[What this task involves]: Exactly the lines from the one containing "461x844 pixels. How" through the end of the data, and nothing more, should be retyped; pictures stay out.

* * * * *

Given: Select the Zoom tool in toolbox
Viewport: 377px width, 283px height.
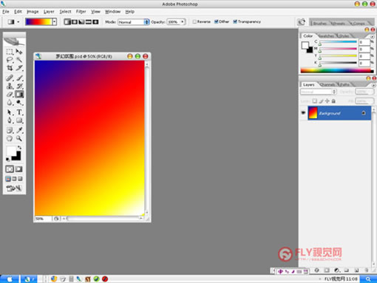Looking at the screenshot, I should tap(19, 138).
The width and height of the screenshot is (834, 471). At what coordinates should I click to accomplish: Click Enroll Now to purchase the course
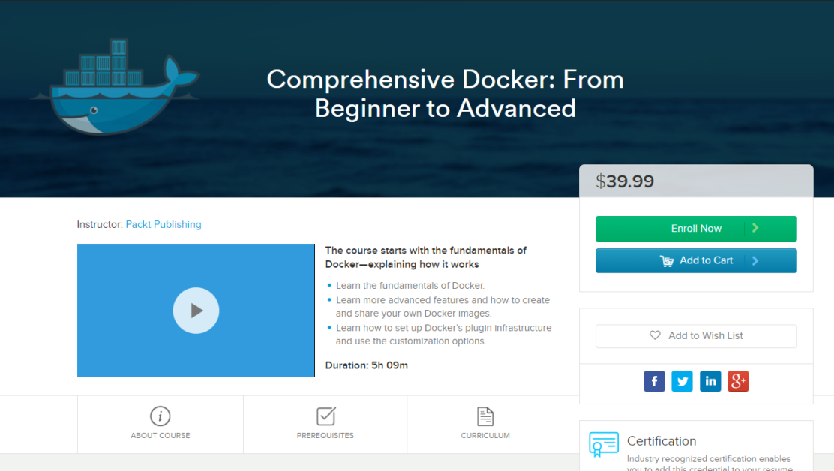[696, 228]
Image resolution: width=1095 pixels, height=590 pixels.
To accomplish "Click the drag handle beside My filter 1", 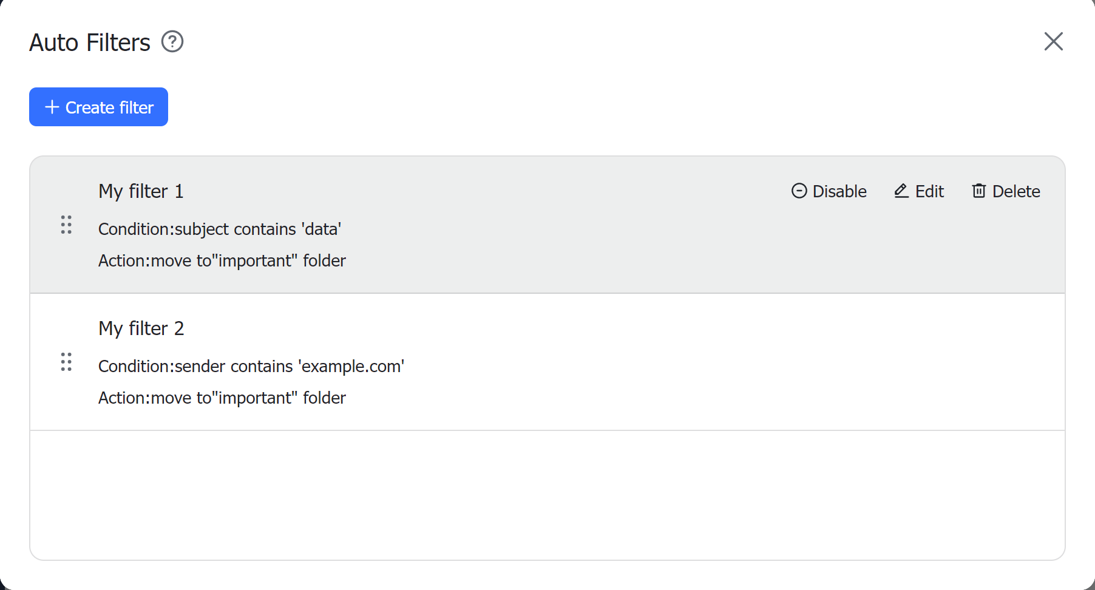I will (66, 225).
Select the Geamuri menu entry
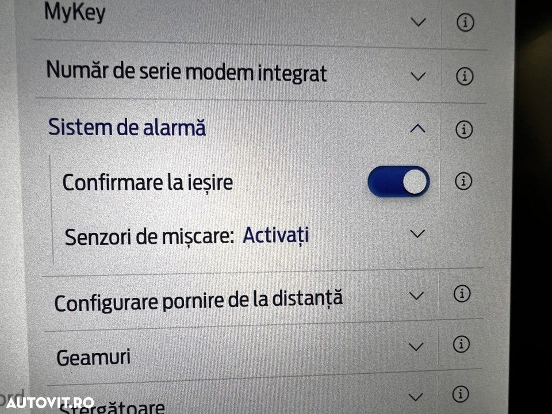This screenshot has width=552, height=414. 93,357
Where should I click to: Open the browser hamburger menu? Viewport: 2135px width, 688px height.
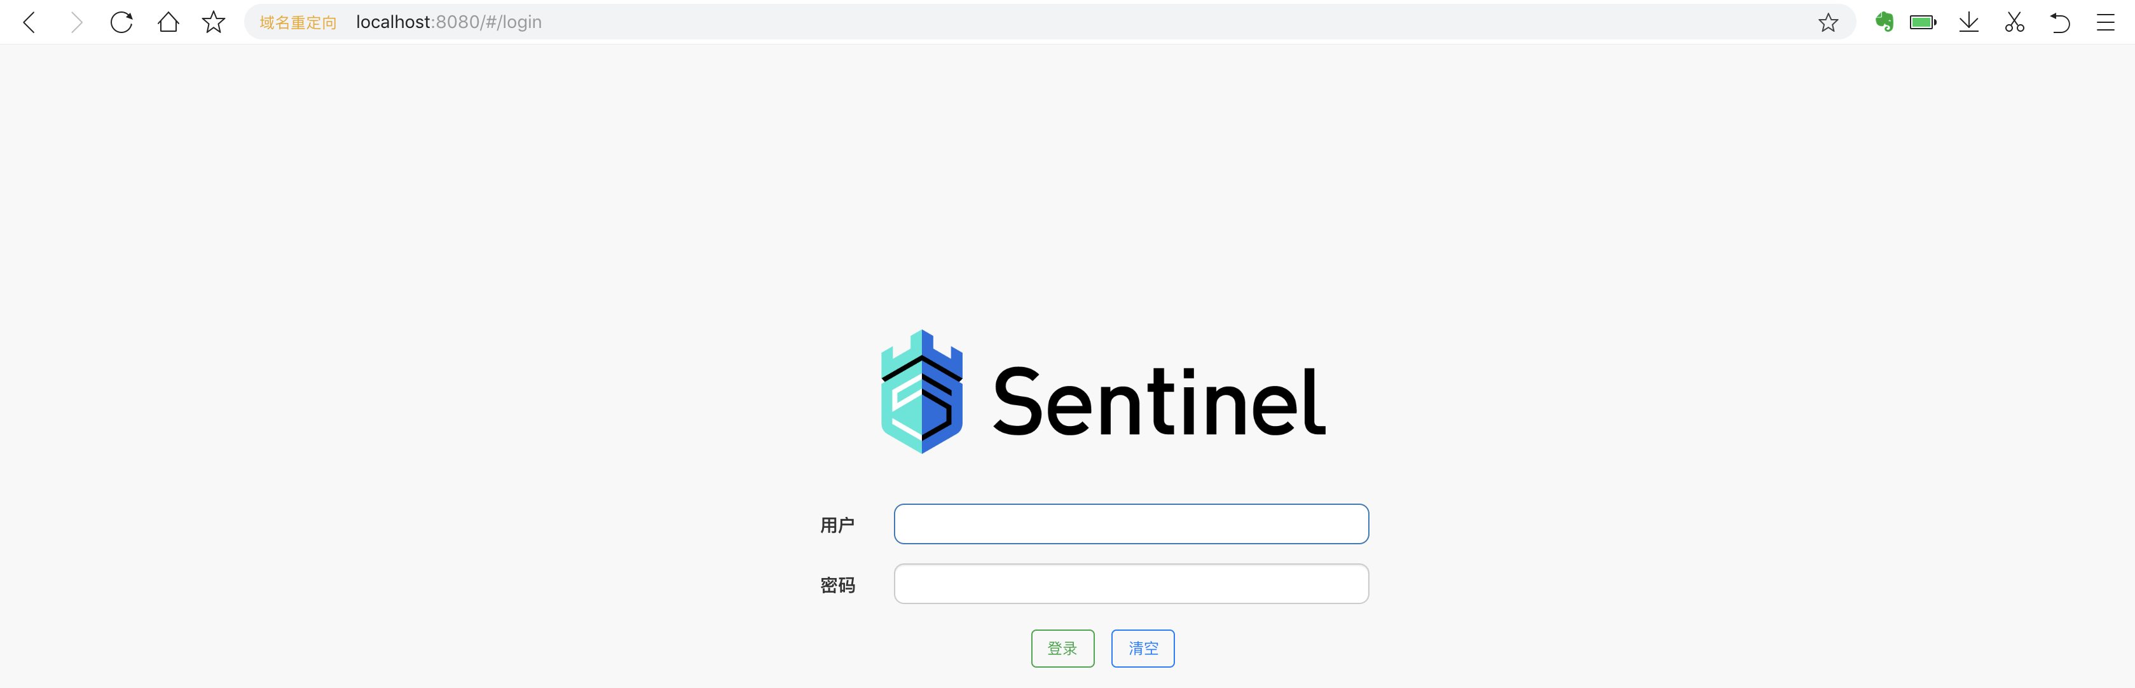(2105, 22)
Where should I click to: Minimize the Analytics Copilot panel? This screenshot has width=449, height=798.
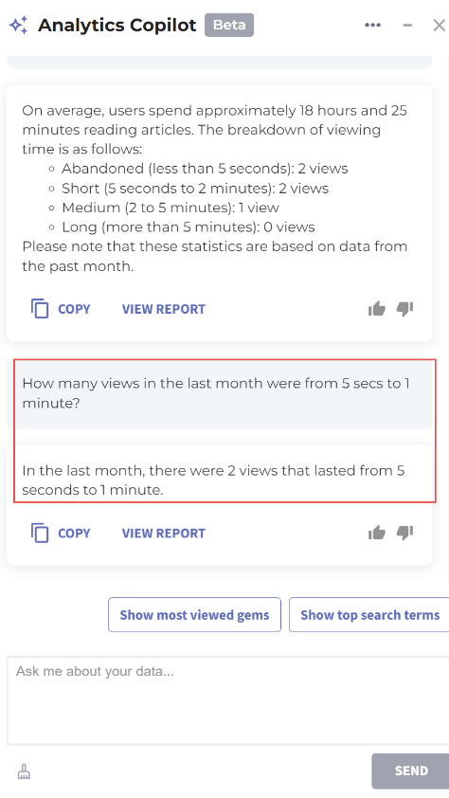pyautogui.click(x=407, y=25)
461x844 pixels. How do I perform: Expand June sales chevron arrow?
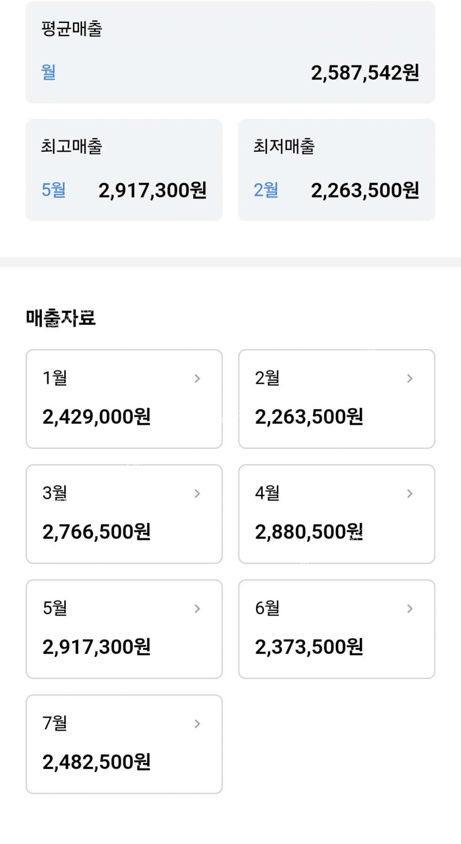[410, 609]
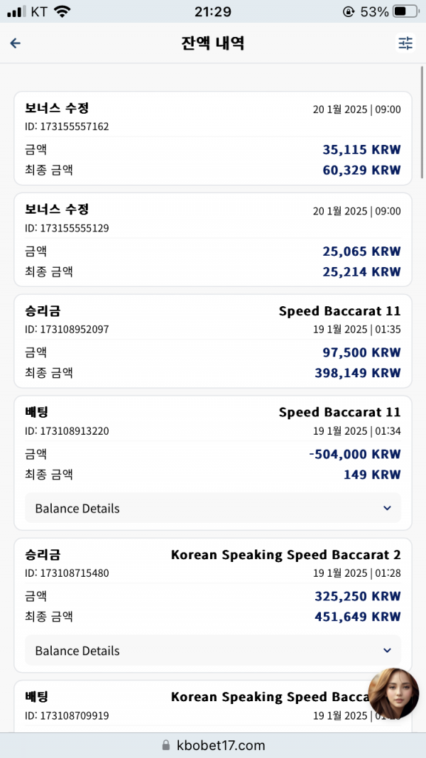The image size is (426, 758).
Task: Open the live chat avatar bubble
Action: 393,693
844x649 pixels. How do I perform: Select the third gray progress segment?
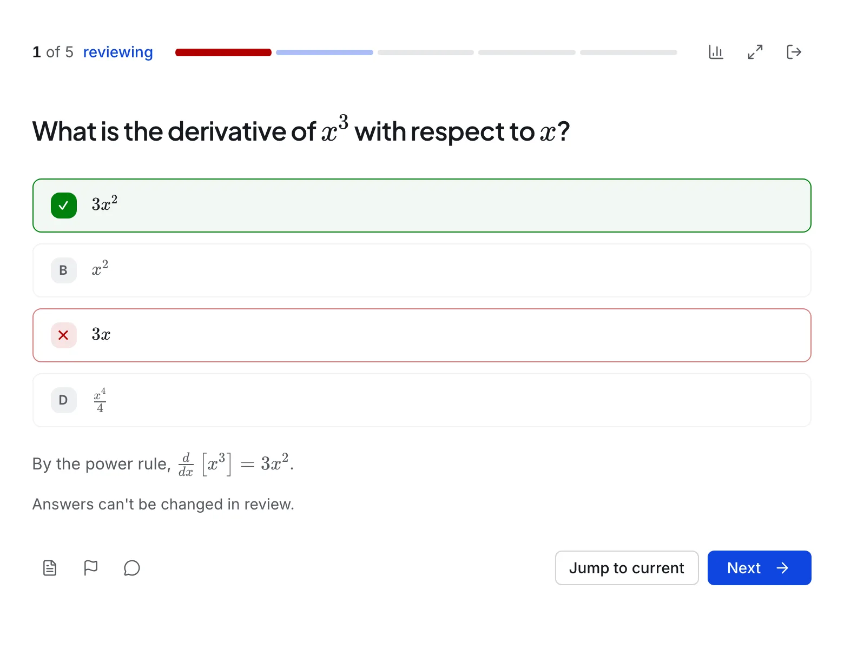click(426, 52)
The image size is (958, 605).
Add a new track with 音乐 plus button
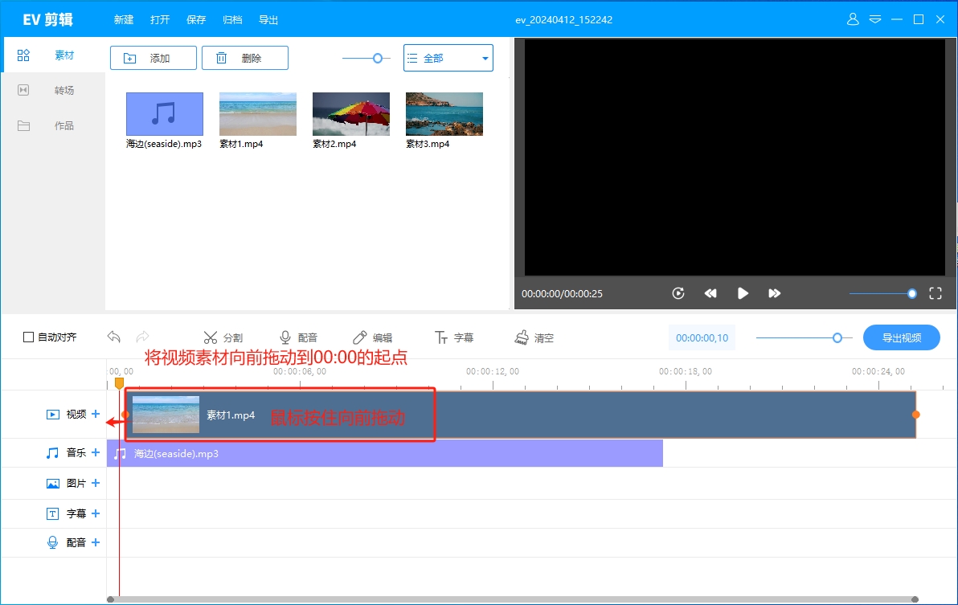pyautogui.click(x=96, y=452)
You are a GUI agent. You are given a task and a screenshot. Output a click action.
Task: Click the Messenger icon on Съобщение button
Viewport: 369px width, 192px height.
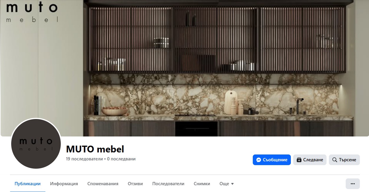(x=259, y=160)
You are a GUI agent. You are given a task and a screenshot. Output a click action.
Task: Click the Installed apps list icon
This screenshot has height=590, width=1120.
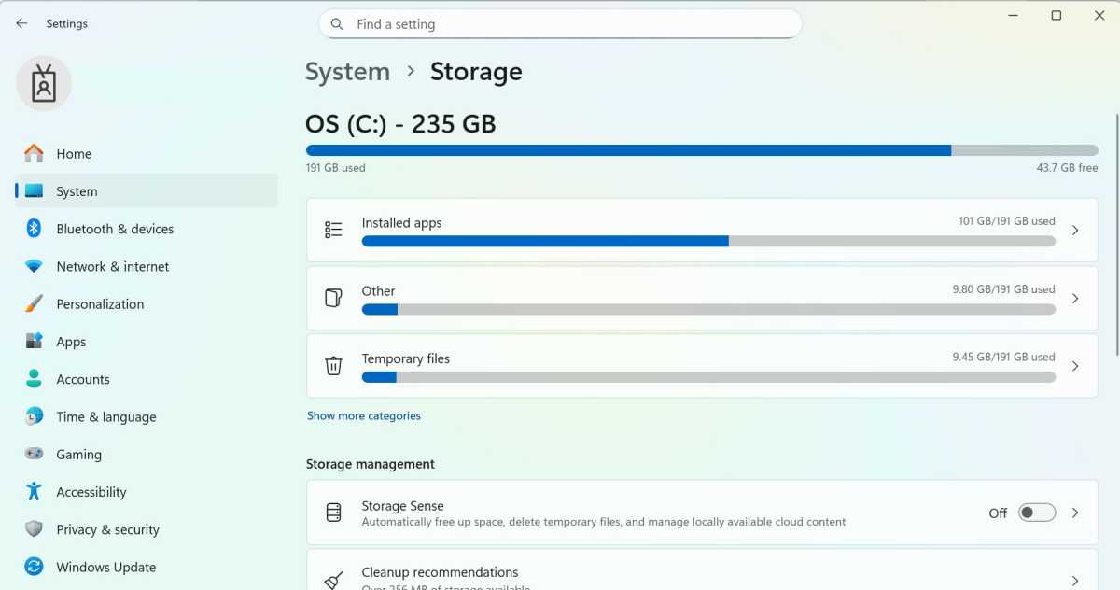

* * * * *

[Response]:
461x844 pixels. How do I perform: Expand June sales chevron arrow?
[410, 609]
The image size is (426, 758).
Task: Open the live chat avatar bubble
Action: 393,693
844x649 pixels. How do I perform: Select the third gray progress segment?
click(426, 52)
The image size is (958, 605).
Add a new track with 音乐 plus button
pyautogui.click(x=96, y=452)
You are a GUI agent. You are given a task and a screenshot. Output a click action.
Task: Click the Messenger icon on Съобщение button
Viewport: 369px width, 192px height.
(x=259, y=160)
You are a GUI agent. You are given a task and a screenshot. Output a click action.
Task: Click the Installed apps list icon
This screenshot has height=590, width=1120.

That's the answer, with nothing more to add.